→ YOUR TASK
All that is needed is the number of lines in the records that contain the word "menu", stated without anything else.

→ SOURCE MATERIAL
########

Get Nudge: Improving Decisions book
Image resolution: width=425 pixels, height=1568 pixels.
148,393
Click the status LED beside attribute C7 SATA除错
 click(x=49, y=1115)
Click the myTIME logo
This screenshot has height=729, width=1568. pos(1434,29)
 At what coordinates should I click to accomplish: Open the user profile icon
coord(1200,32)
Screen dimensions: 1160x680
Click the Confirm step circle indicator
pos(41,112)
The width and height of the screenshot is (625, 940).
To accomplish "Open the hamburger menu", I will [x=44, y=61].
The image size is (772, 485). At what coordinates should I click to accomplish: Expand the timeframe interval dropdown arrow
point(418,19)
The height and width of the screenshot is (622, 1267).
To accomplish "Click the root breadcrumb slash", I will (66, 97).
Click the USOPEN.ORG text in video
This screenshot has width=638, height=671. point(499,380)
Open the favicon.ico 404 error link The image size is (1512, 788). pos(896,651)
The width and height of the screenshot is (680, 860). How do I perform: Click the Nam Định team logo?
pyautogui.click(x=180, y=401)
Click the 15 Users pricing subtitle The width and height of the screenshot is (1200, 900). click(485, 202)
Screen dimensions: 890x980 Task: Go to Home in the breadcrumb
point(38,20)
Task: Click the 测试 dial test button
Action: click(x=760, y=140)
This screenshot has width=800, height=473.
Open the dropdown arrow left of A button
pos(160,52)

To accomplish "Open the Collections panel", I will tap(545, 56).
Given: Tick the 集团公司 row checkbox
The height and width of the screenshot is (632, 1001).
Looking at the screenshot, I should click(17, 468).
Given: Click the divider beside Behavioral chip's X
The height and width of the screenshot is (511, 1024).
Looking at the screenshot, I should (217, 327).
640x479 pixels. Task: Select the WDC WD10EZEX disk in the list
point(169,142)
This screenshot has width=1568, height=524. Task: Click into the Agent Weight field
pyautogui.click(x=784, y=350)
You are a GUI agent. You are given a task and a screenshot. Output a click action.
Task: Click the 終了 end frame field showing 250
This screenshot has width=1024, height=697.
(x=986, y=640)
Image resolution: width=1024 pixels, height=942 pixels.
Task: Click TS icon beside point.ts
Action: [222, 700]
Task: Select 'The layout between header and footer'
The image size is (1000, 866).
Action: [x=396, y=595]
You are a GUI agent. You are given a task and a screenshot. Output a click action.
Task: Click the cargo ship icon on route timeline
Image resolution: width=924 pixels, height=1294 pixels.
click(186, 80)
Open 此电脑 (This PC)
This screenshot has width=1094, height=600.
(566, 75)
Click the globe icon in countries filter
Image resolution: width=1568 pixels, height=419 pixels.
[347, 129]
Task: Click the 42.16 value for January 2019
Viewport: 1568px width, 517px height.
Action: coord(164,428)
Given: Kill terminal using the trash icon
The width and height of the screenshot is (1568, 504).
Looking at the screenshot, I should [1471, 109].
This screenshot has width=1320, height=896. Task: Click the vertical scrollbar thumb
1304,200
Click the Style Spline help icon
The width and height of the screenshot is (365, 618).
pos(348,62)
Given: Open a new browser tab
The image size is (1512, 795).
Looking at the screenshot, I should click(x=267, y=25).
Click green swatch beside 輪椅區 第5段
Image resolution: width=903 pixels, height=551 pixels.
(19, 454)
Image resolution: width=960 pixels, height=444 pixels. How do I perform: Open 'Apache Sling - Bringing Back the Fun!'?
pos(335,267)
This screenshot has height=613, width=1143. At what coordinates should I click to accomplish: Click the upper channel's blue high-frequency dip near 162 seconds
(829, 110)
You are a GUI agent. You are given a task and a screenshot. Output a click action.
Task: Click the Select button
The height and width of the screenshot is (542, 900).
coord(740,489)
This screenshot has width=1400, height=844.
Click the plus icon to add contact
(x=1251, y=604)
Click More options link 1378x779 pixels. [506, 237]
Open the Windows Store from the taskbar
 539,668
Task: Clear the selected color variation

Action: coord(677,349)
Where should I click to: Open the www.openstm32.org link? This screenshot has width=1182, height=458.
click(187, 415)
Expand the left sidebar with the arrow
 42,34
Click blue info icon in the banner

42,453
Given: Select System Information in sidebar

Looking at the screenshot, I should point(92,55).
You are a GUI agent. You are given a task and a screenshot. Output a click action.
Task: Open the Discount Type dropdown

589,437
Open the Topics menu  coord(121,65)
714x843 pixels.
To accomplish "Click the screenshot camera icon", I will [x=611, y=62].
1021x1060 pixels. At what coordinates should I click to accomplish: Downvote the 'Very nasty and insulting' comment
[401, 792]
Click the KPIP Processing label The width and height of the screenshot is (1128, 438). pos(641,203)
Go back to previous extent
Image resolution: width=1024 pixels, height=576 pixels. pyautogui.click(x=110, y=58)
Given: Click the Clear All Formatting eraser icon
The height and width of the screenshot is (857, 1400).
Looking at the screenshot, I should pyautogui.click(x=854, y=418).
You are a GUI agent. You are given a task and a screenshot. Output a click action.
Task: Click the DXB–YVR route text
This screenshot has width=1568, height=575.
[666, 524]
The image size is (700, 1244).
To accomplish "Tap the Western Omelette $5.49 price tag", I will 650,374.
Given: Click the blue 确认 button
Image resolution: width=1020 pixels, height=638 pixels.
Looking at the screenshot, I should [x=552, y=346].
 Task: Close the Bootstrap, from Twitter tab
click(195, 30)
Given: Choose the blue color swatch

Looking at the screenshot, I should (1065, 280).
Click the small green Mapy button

########

→ OUTPUT FOR THIS EXERCISE
2